(Goal): Rewrite the rows below, swapping "cloud upload icon" for "cloud download icon" and leaving everything else unchanged.

++++ Data listing ++++

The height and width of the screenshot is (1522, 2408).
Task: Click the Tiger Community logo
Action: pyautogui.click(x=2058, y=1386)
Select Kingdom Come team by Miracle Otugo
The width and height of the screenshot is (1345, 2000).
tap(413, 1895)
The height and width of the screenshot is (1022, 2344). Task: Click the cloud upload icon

++++

(Full output):
The height and width of the screenshot is (1522, 2408).
Task: Click the Tiger Community logo
Action: pyautogui.click(x=2058, y=1386)
Select Kingdom Come team by Miracle Otugo
The width and height of the screenshot is (1345, 2000).
tap(413, 1895)
The height and width of the screenshot is (1022, 2344). Task: Click the cloud download icon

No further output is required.